*Work request*
Return every record below exactly.

*Input data*

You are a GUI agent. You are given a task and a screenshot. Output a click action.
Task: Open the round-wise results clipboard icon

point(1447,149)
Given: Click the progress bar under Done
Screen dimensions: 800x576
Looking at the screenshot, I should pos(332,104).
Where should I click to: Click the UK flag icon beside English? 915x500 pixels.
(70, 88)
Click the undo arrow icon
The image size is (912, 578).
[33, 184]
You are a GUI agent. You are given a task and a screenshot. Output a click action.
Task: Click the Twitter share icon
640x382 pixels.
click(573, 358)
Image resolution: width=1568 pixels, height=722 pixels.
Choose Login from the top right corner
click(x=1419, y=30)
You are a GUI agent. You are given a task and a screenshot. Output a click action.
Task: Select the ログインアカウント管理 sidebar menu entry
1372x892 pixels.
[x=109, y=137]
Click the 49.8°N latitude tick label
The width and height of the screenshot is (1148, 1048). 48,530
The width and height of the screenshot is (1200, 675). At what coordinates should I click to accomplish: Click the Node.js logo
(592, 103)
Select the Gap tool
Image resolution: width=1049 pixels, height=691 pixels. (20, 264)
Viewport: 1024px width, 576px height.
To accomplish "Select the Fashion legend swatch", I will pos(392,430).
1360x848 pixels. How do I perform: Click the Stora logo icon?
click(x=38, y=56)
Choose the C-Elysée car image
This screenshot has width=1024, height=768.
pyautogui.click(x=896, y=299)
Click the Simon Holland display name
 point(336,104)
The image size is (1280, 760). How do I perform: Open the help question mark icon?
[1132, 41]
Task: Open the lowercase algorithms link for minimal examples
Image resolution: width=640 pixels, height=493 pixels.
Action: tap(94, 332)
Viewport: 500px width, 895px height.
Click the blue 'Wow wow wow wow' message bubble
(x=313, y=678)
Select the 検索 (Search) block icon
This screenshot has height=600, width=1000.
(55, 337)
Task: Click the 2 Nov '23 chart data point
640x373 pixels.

*Exercise output*
You are a GUI agent. You are given a task and a screenshot. Output a click action.
Task: Open the round-wise results clipboard icon

point(1447,149)
Given: Click the progress bar under Done
Screen dimensions: 800x576
Looking at the screenshot, I should pos(332,104).
Where should I click to: Click the UK flag icon beside English? 915x500 pixels.
(70, 88)
Click the undo arrow icon
The image size is (912, 578).
[33, 184]
You are a GUI agent. You are given a task and a screenshot. Output a click action.
Task: Click the Twitter share icon
640x382 pixels.
click(573, 358)
Image resolution: width=1568 pixels, height=722 pixels.
Choose Login from the top right corner
click(x=1419, y=30)
You are a GUI agent. You are given a task and a screenshot. Output a click action.
Task: Select the ログインアカウント管理 sidebar menu entry
1372x892 pixels.
[x=109, y=137]
Click the 49.8°N latitude tick label
The width and height of the screenshot is (1148, 1048). 48,530
The width and height of the screenshot is (1200, 675). At what coordinates should I click to accomplish: Click the Node.js logo
(592, 103)
Select the Gap tool
Image resolution: width=1049 pixels, height=691 pixels. (20, 264)
Viewport: 1024px width, 576px height.
To accomplish "Select the Fashion legend swatch", I will pos(392,430).
1360x848 pixels. How do I perform: Click the Stora logo icon?
click(x=38, y=56)
Choose the C-Elysée car image
This screenshot has width=1024, height=768.
pyautogui.click(x=896, y=299)
Click the Simon Holland display name
 point(336,104)
The image size is (1280, 760). How do I perform: Open the help question mark icon?
[1132, 41]
Task: Open the lowercase algorithms link for minimal examples
Image resolution: width=640 pixels, height=493 pixels.
Action: tap(94, 332)
Viewport: 500px width, 895px height.
Click the blue 'Wow wow wow wow' message bubble
(x=313, y=678)
Select the 検索 (Search) block icon
This screenshot has height=600, width=1000.
(55, 337)
Task: Click the 2 Nov '23 chart data point
640x373 pixels.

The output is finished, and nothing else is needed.